- Opening Delimiter -

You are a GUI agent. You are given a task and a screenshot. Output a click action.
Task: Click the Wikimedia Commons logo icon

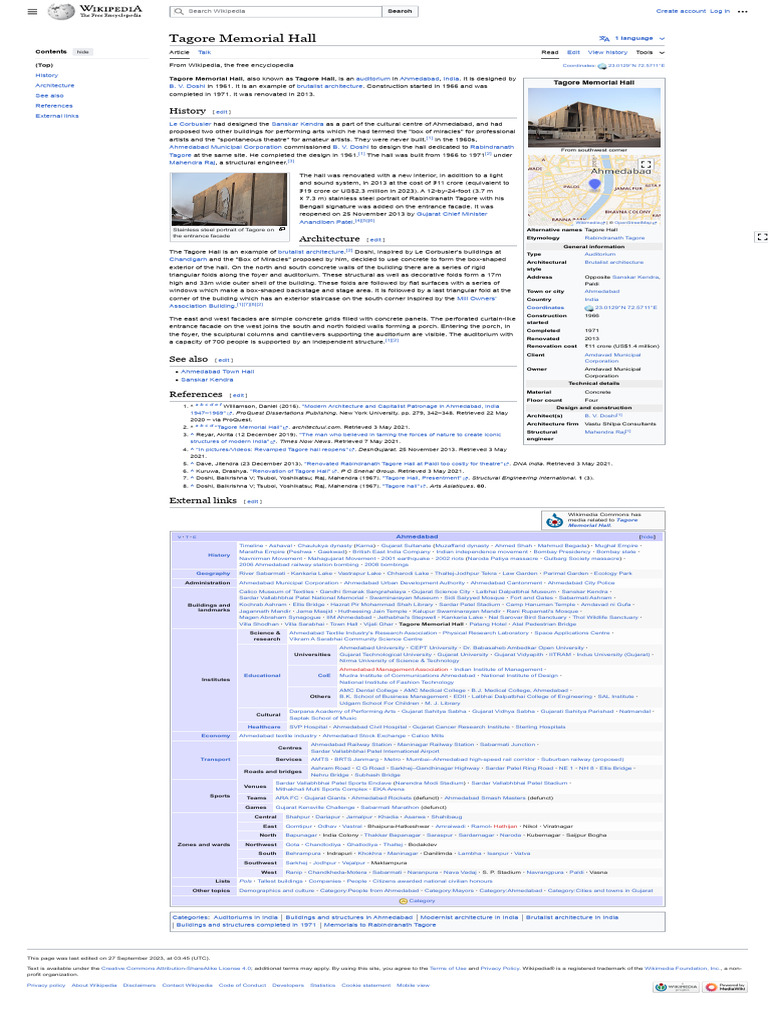point(554,520)
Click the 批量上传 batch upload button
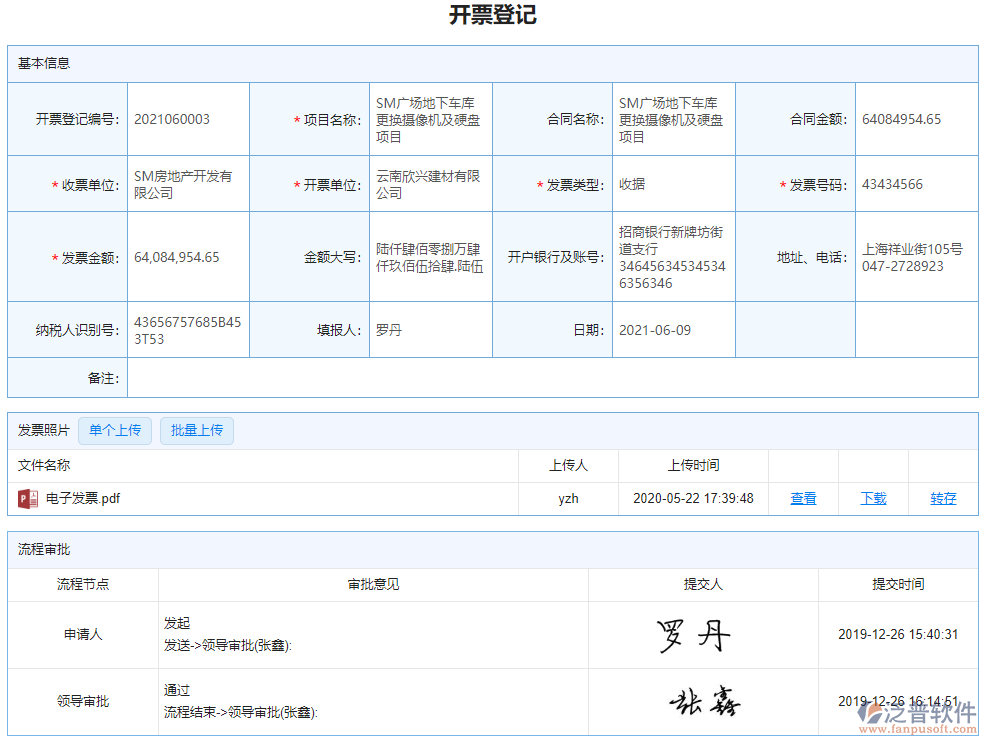 197,430
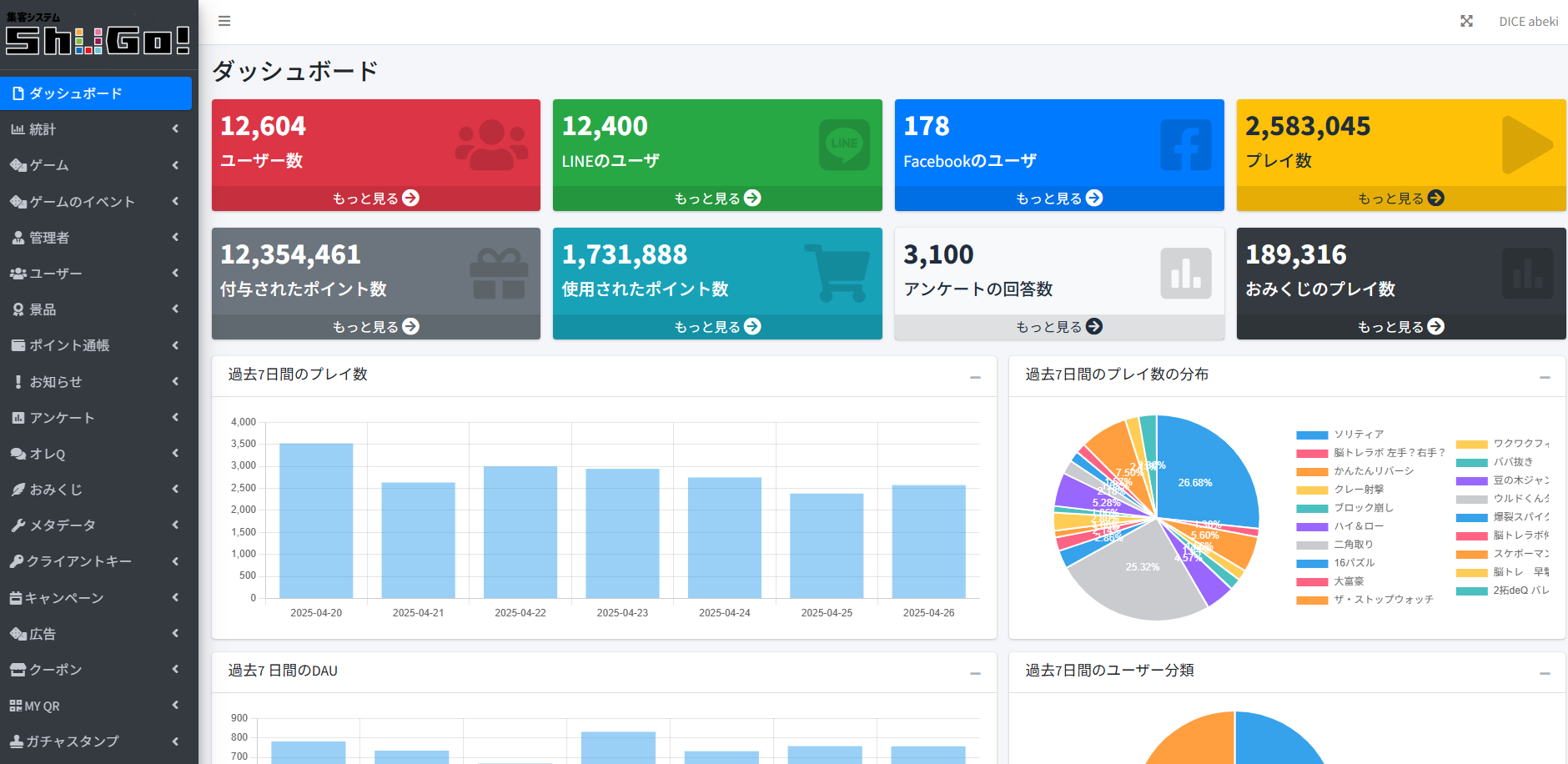The image size is (1568, 764).
Task: Click もっと見る on アンケートの回答数 card
Action: (1058, 327)
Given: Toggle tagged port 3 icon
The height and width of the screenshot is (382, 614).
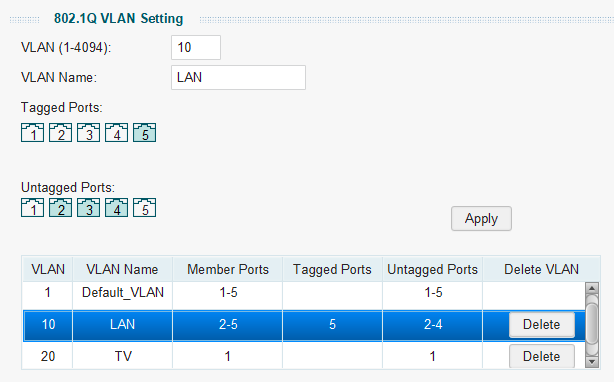Looking at the screenshot, I should pos(88,132).
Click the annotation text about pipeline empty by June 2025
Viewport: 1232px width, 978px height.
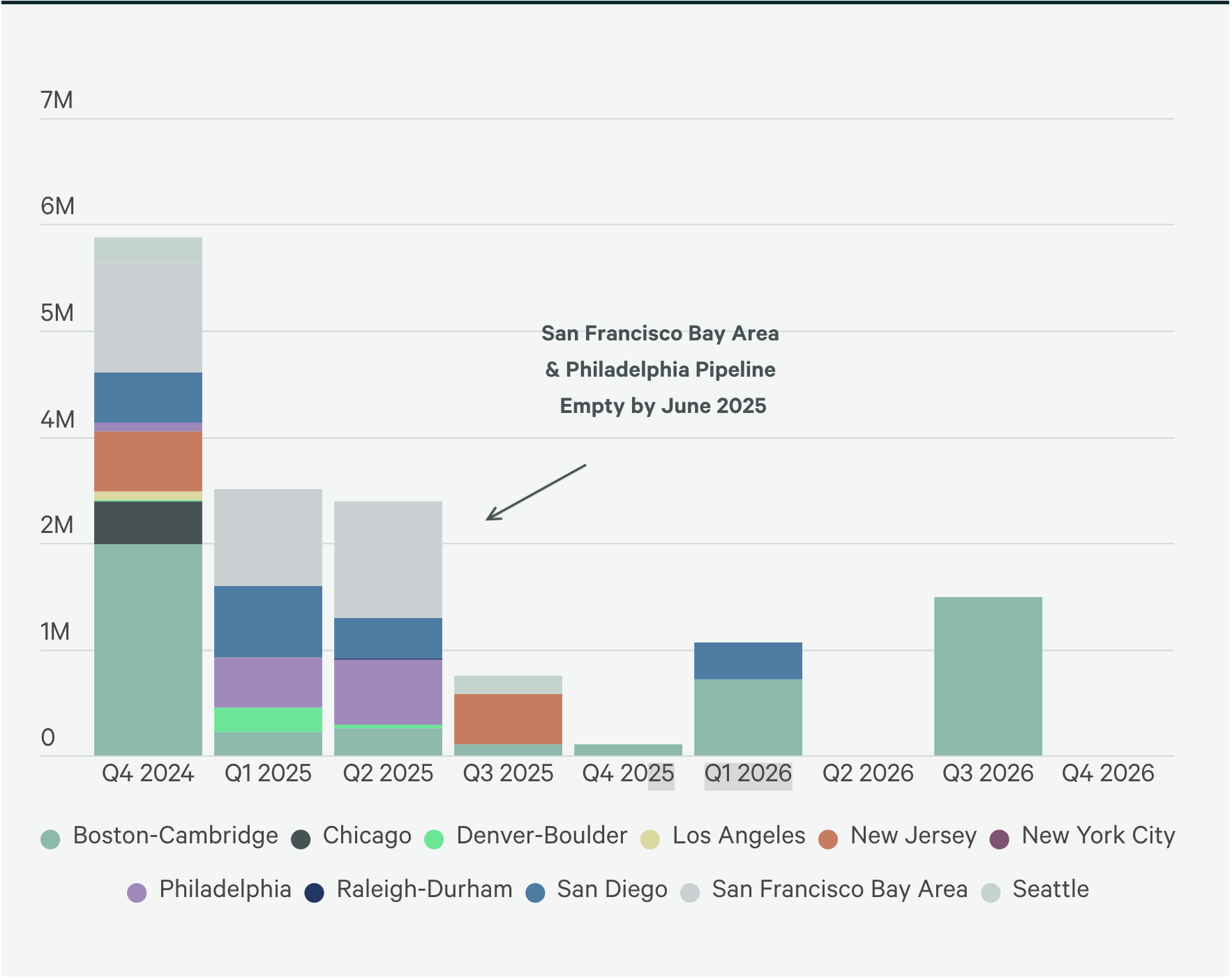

- Closing Delimiter -

Pictures stay out. Return exactly the lines from the one with "Click the 批量上传 batch upload button" through the last line of the data.

Click the 批量上传 batch upload button
 197,430
The image size is (1568, 764).
Task: Click もっと見る on アンケートの回答数 card
Action: (1058, 327)
Given: Toggle tagged port 3 icon
The height and width of the screenshot is (382, 614).
Looking at the screenshot, I should pos(88,132).
Click the annotation text about pipeline empty by June 2025
Viewport: 1232px width, 978px height.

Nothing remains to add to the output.